One proposal is to introduce a provisional visa valid for two years for new spouses. “Australia has it, so does the U.S Under this provision, if the marriage is still intact after the second year, the immigrating spouse can apply for a permanent visa. It won’t necessarily eliminate the problem but it would make it slightly tougher for people to plan elaborate marriage frauds.

There are however concerns that a temporary visa would force men and women to stay in abusive relationships. An abusive spouse could force his or her spouse to do what he or she wants under the threat that if the spouse disobeys him or her, the spouse would be sent back to the country he or she came from. It would create a class of vulnerable people living in Canada.

If a foreigner comes to Canada to marry a Canadian and the Canadian abuses his or her spouse, the foreigner has no other option but to return to his or her country. But the abusive Canadian should be required to pay for the flight home. But suppose the relationship simply sours and no abuse is involved. In Canada, a couple can divorce if they are separated for at least a year.

What’s to stop the foreign spouse from simply walking away from the marriage because of incompatibility? Normally a Canadian spouse can do this and the Canadian can remain in Canada. I believe that if a couple is incompatible and living together is out of the question and the foreign spouse doesn’t have landed immigrant status, he or she has no other choice but to return to his or her own country and that person’s flight should be paid for by the Canadian spouse. If the foreign spouse has landed immigrant status and has lived with his or her spouse for at least three years, then that spouse should be permitted to remain in Canada.

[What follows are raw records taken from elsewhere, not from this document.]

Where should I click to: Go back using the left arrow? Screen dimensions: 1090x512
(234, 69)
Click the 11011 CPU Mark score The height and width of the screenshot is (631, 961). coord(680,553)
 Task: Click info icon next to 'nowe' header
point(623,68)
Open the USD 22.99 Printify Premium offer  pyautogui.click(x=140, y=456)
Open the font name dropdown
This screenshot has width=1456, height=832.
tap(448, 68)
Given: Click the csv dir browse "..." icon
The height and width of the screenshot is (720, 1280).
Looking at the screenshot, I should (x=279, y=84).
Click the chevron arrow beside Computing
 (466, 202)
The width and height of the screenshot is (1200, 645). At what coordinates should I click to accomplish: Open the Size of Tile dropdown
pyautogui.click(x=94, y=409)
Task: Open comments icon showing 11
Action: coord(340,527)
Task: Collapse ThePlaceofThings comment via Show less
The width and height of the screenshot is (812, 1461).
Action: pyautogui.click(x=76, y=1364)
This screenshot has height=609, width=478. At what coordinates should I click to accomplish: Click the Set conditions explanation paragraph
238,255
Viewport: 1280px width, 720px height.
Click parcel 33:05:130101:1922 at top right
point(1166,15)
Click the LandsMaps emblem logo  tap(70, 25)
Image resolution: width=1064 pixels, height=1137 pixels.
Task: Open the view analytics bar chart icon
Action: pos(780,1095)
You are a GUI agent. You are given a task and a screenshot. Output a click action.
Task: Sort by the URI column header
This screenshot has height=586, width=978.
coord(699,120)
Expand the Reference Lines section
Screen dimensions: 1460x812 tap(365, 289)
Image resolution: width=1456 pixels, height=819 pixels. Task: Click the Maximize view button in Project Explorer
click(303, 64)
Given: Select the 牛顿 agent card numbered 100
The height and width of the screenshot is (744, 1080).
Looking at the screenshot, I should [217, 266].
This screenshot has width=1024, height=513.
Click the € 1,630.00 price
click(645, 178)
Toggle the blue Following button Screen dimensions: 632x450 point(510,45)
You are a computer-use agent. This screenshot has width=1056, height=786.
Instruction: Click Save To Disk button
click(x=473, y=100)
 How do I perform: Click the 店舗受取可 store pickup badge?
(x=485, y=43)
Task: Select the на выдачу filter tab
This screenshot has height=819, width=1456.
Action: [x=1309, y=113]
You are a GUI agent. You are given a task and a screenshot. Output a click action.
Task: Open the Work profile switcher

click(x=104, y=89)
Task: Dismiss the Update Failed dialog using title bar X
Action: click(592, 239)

There is some good news forthcoming. Citizenship and Immigration Canada is planning to tighten policies to prevent people from gaining permanent residency through marriage fraud, said spokesperson Doug Kellam.

The sponsorship program is hard on some people and minister (Jason) Kenney is looking at changes. He is consulting with different groups and looking at how the law might be structured to deal with this kind of a situation. I think that these poor victims of marriage fraud will be very happy if the law is overhauled.

It won’t change anything for the victims personally but it’ll be a deterrent for foreigners who play with the emotions of Canadian citizens. These scumbags make fools of all of us. We can't let them get away with it.